Records to use
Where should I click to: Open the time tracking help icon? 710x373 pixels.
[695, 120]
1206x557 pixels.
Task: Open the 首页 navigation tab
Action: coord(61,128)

About this task
Nothing in the data may differ; print all of it exactly as written.

Answer
Where should I click to: Open the time tracking help icon? 710x373 pixels.
[695, 120]
1206x557 pixels.
Task: Open the 首页 navigation tab
Action: coord(61,128)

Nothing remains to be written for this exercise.